Forse, invece, come sostiene la polizia, Nao si è comprata quel gioiello per vivere appieno la sua illusione. Anche se nessuno nei paraggi ammette di averglielo venduto e lei non si è allontanata di casa.
Tara è sicura che il lago ne conosca il segreto. Ma che voglia custodirlo.
Cammina lentamente sulla riva deserta, fissando l’acqua con il cuore in pezzi e pensa che vorrebbe solo conoscere la verità. Nient’altro.
Un fruscio attira la sua attenzione. Sobbalza, risvegliandosi dalle riflessioni. È solo una bambina che intreccia le margherite.
Poi, sgrana gli occhi e si avvicina, sbigottita, incapace di frenare le emozioni.
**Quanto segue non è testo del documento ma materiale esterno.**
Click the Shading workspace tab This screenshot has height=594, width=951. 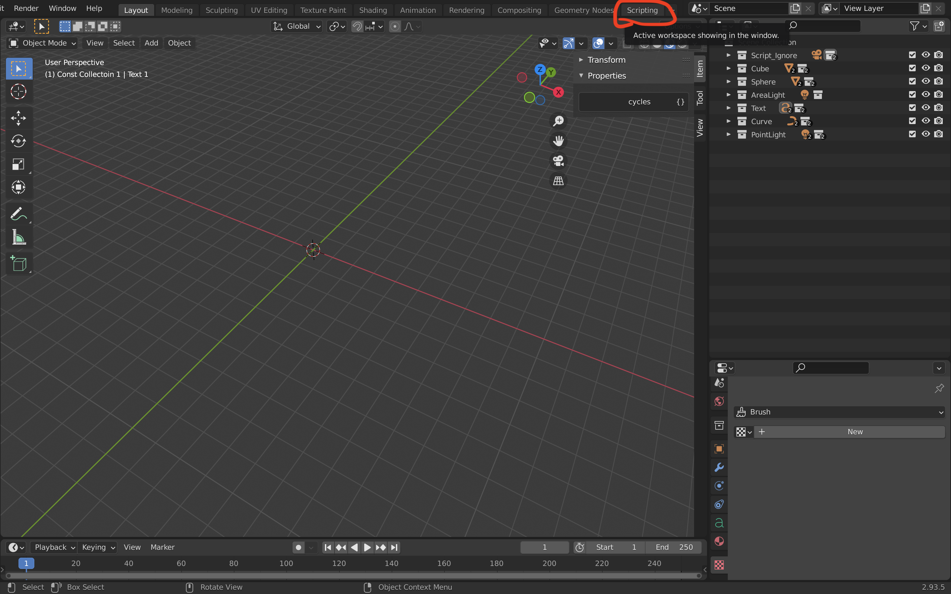(373, 9)
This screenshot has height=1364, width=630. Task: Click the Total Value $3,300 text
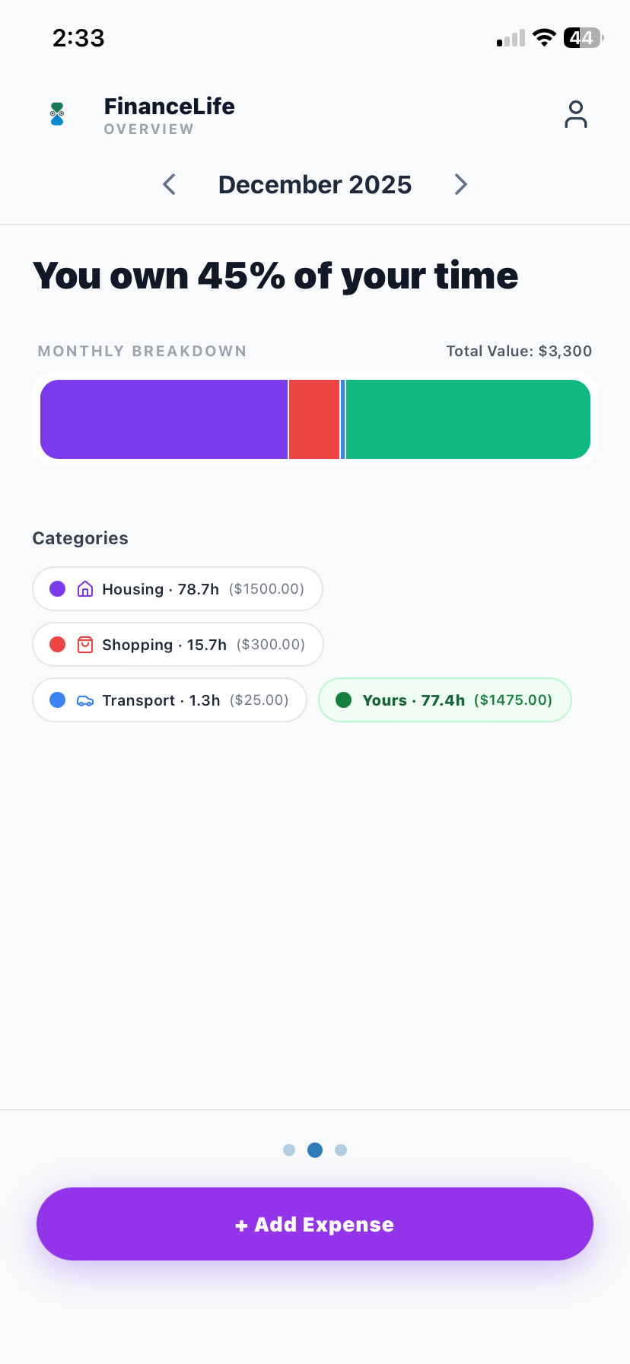pyautogui.click(x=519, y=351)
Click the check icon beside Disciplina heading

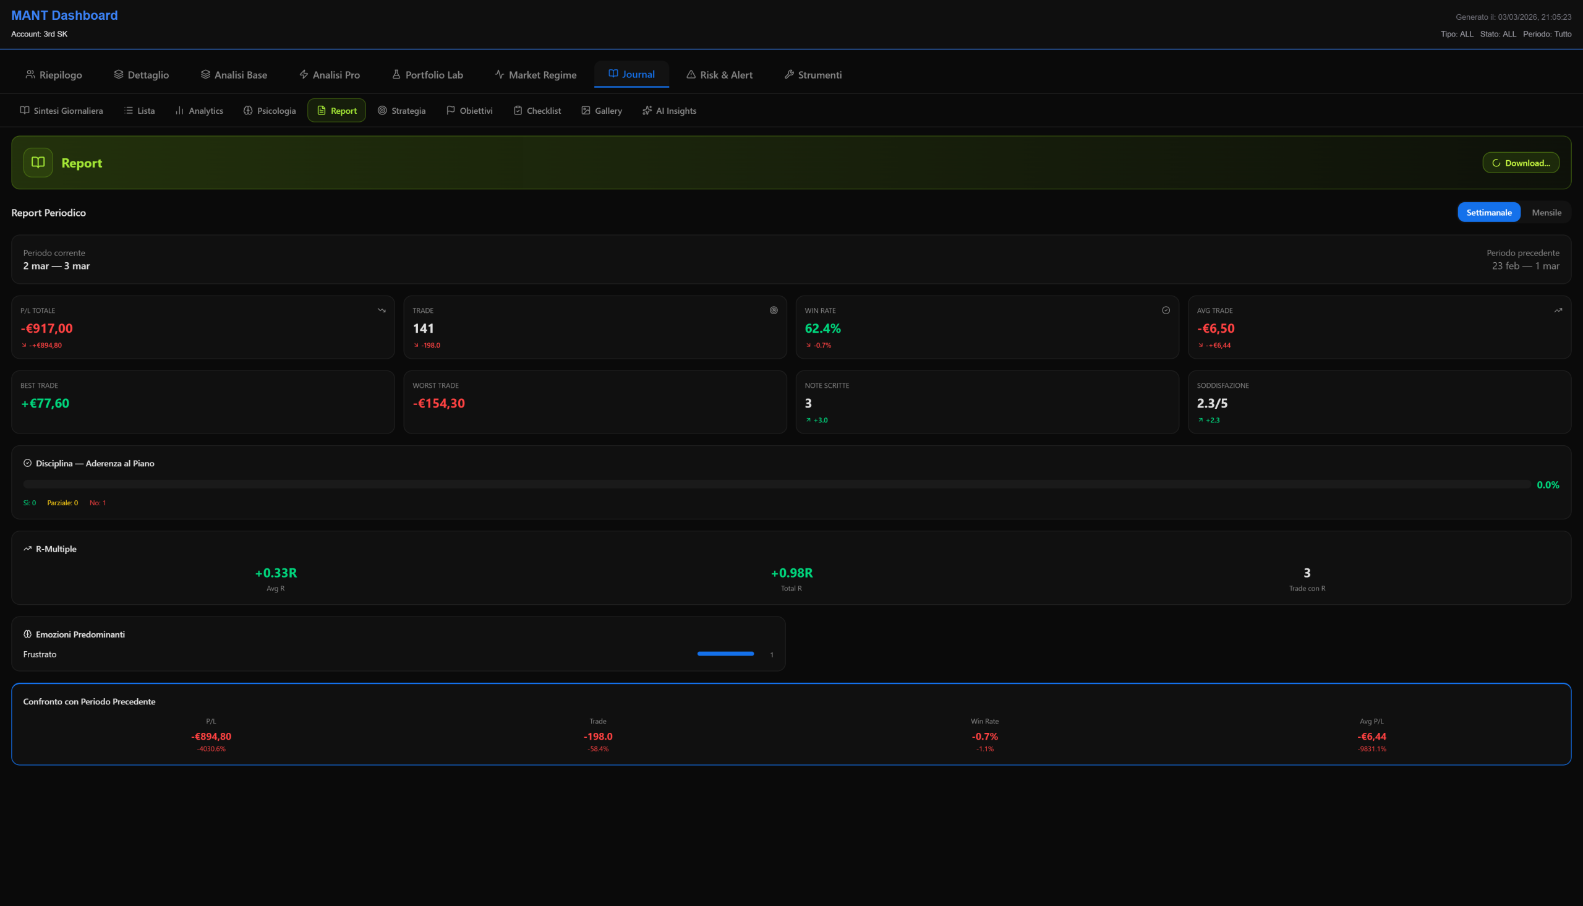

La piccola può avere circa quattro anni e solleva il viso niveo, mostrando due occhi neri e intensi. I lunghi capelli d’argento scintillano al sole di maggio, fermati sulla fronte da una fascia ricamata. Indossa un abito di seta azzurra.
Assomiglia in modo impressionante a…
Tara tira fuori il ritratto, convulsamente, con le mani tremanti e guarda la bimba.
A lui. È identica a lui! E ha qualcosa di Nao.
La creatura le porge il serto fiorito con un sorriso, mentre lei resta immobile e lo prende meccanicamente, sconvolta.
“La mamma dice che non devi piangere” flauta la bimba, allegra.
Tara cade in ginocchio, ruscellando le lacrime che pensava di avere esaurito. Quando riesce a riportare a fuoco il paesaggio è sola.
Ma sorride. Finalmente anche lei sorride.